EPYC was done, it's a 4 die package, with a specific socket, drivers, support, design and mobo manufacturer support. It's monumentally cheaper for AMD and the mobo manufacturers to reuse the same socket than to create an entirely new socket, which needs a full validation/certification cycle which is costly and takes a lot of time, to create a new socket. It also means for what is a very small overall market for Threadripper you increase the 'getting in' cost from the mobo manufacturers.
So you have a socket that supports more than 1 die, you have a socket that can easily support quad channel and it's all ready to go, the manufacturing for sockets is in place, why would you create an entirely different socket for more money when you can reuse it?
That is literally all this is, to create a new socket and therefore have a third socket for no reason would cost 10s of millions in development when the socket you have already spent that money on, much much more actually, on a socket that will work just fine.
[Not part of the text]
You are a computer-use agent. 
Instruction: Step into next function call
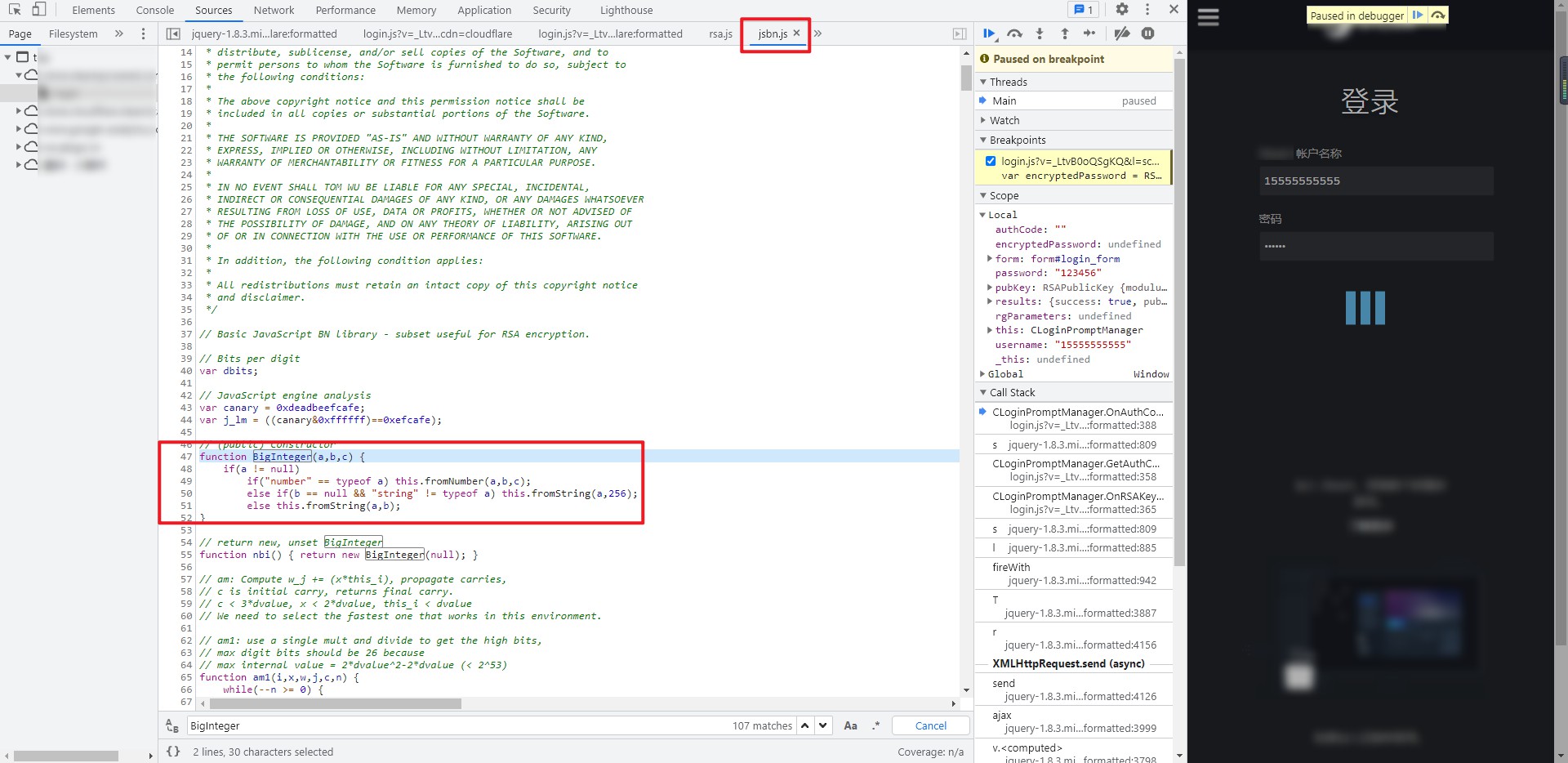1040,33
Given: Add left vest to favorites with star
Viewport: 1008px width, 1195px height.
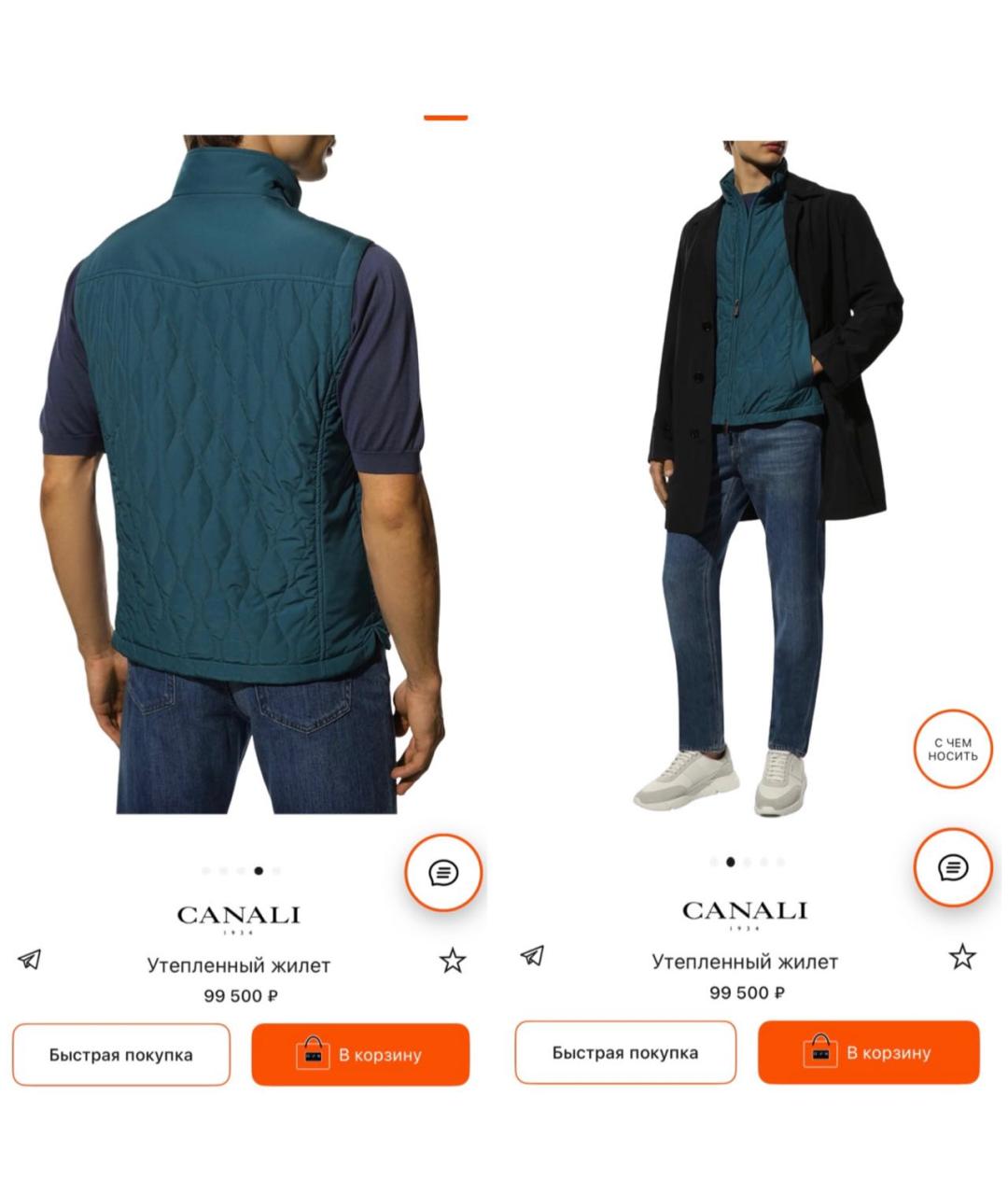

So they reuse the socket, save millions and reduce costs while also making partners happier to have one overall platform to work on. Silicon costs practically nothing, think about this, the cost of an actual wafer to be processed, which takes ~6-8 weeks these days on these processes, is around $5k, that is hundreds and hundreds of hours of processing and that is the overall cost, the actual cost of the silicon itself is tiny. Attaching things to organic packaging is absolutely trivial cost, using the spacers probably costs in the range of $1-2 total, silicon and attaching 2 more pads. Organic packaging is absolutely trivial, completely conquered, insanely high yield technology these days, a silicon interposer brings everything down in scale by a magnitude and is new tech with worse yields and higher cost, but the yields there are still good. AS in organic packaging is in effect 100% yield it's old and very easy technology with the way they are manufacturered. Interposers took till now to be used because yields aren't 100% and with every extra chip yield goes down meaning 4 chips may cause a drop in yields by 5%. Except even if this was a silicon interposer, the two dummy dies couldn't actually fail, they only need to be stuck together(trivial) not have thousands of physical connections made perfectly(not so trivial).
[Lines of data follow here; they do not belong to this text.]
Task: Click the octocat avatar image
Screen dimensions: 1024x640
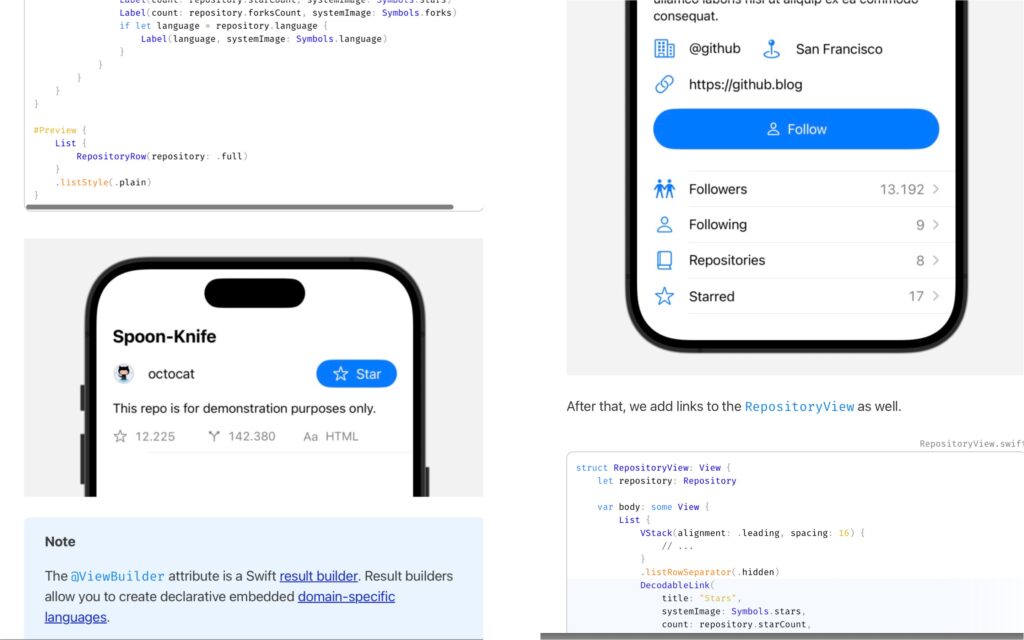Action: click(123, 374)
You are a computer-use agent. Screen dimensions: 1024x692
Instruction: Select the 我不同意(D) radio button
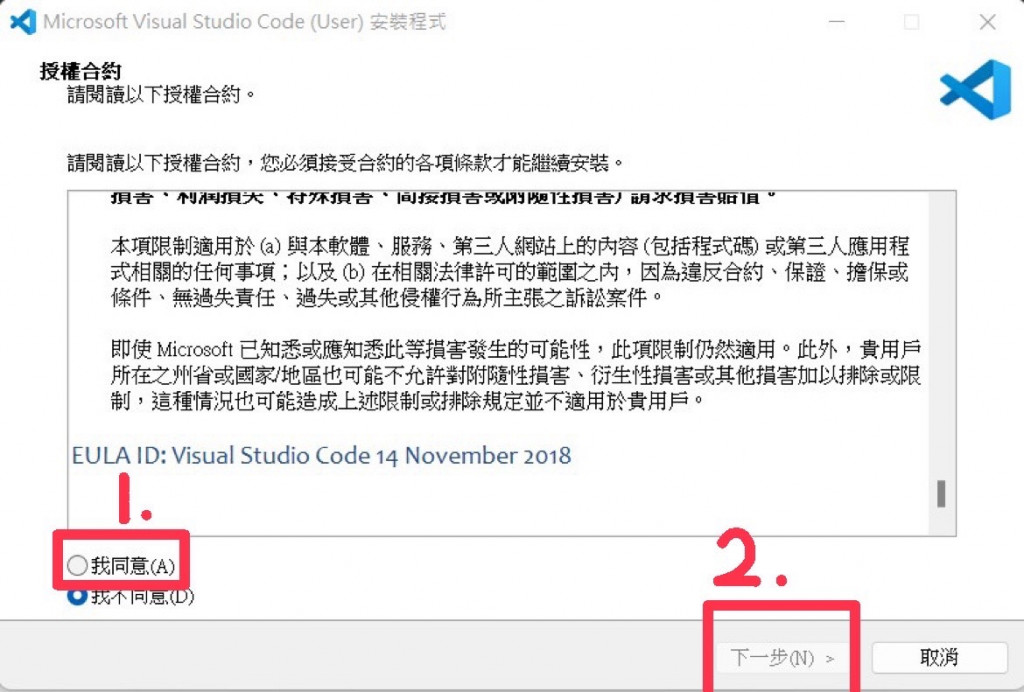point(77,595)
The cost of using the same organic packaging design and two extra silicon pads for spacers is absolutely trivial and insanely lower than the cost of producing an entirely new platform with a socket midway between AM4 and server. It's also hugely less work which at a time AMD is struggling for money and needs to get out a lot of products in a short space of time, would simply be a waste.
EPYC was done, it's a 4 die package, with a specific socket, drivers, support, design and mobo manufacturer support. It's monumentally cheaper for AMD and the mobo manufacturers to reuse the same socket than to create an entirely new socket, which needs a full validation/certification cycle which is costly and takes a lot of time, to create a new socket. It also means for what is a very small overall market for Threadripper you increase the 'getting in' cost from the mobo manufacturers.
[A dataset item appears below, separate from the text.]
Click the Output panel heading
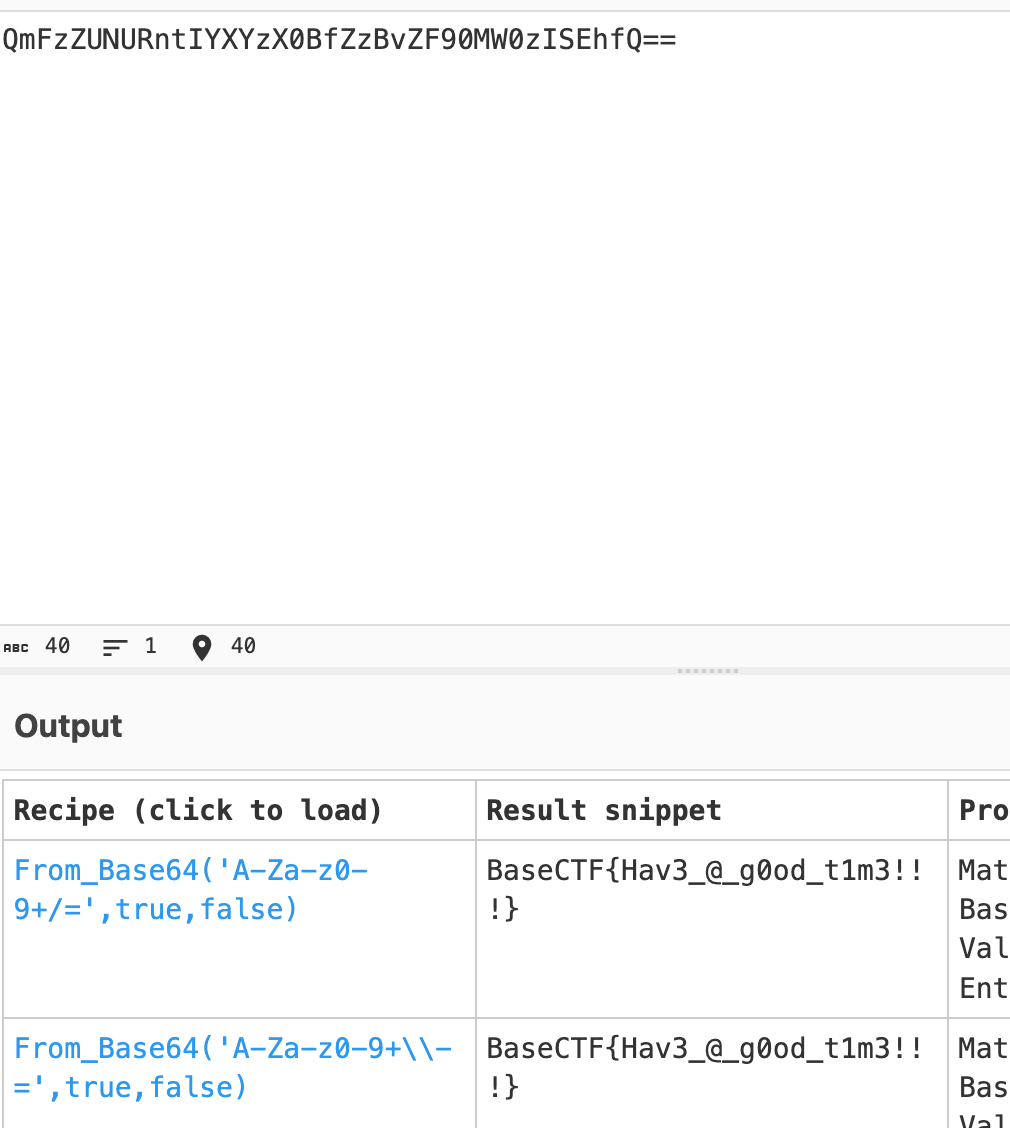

So you have a socket that supports more than 1 die, you have a socket that can easily support quad channel and it's all ready to go, the manufacturing for sockets is in place, why would you create an entirely different socket for more money when you can reuse it?
That is literally all this is, to create a new socket and therefore have a third socket for no reason would cost 10s of millions in development when the socket you have already spent that money on, much much more actually, on a socket that will work just fine.
So they reuse the socket, save millions and reduce costs while also making partners happier to have one overall platform to work on. Silicon costs practically nothing, think about this, the cost of an actual wafer to be processed, which takes ~6-8 weeks these days on these processes, is around $5k, that is hundreds and hundreds of hours of processing and that is the overall cost, the actual cost of the silicon itself is tiny. Attaching things to organic packaging is absolutely trivial cost, using the spacers probably costs in the range of $1-2 total, silicon and attaching 2 more pads. Organic packaging is absolutely trivial, completely conquered, insanely high yield technology these days, a silicon interposer brings everything down in scale by a magnitude and is new tech with worse yields and higher cost, but the yields there are still good. AS in organic packaging is in effect 100% yield it's old and very easy technology with the way they are manufacturered. Interposers took till now to be used because yields aren't 100% and with every extra chip yield goes down meaning 4 chips may cause a drop in yields by 5%. Except even if this was a silicon interposer, the two dummy dies couldn't actually fail, they only need to be stuck together(trivial) not have thousands of physical connections made perfectly(not so trivial).
The cost of using the same organic packaging design and two extra silicon pads for spacers is absolutely trivial and insanely lower than the cost of producing an entirely new platform with a socket midway between AM4 and server. It's also hugely less work which at a time AMD is struggling for money and needs to get out a lot of products in a short space of time, would simply be a waste.